### Stored data
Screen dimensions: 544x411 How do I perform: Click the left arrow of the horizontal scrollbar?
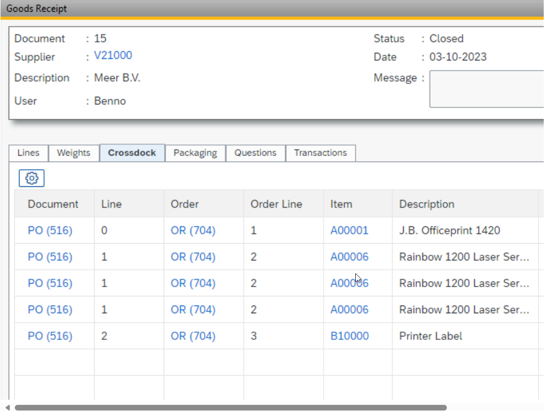click(x=7, y=407)
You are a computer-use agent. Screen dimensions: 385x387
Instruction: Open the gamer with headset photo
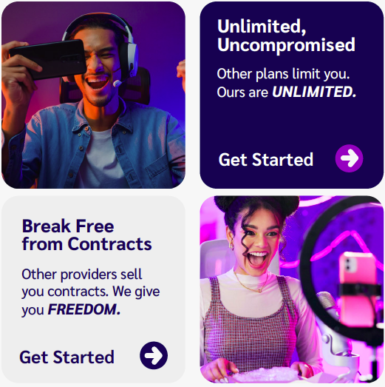click(93, 95)
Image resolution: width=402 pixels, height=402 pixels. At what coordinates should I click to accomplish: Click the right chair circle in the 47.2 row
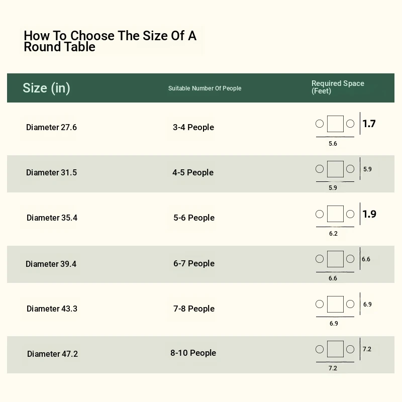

### Your goal
List the lines of the material above as a numbered list, leaving out blank lines and pictures.

### Reply
1. Screen dimensions: 544x411 How do I perform: Click the left arrow of the horizontal scrollbar?
2. click(x=7, y=407)
3. You are a computer-use agent. Screen dimensions: 385x387
4. Instruction: Open the gamer with headset photo
5. click(93, 95)
6. Image resolution: width=402 pixels, height=402 pixels. At what coordinates should I click to accomplish: Click the right chair circle in the 47.2 row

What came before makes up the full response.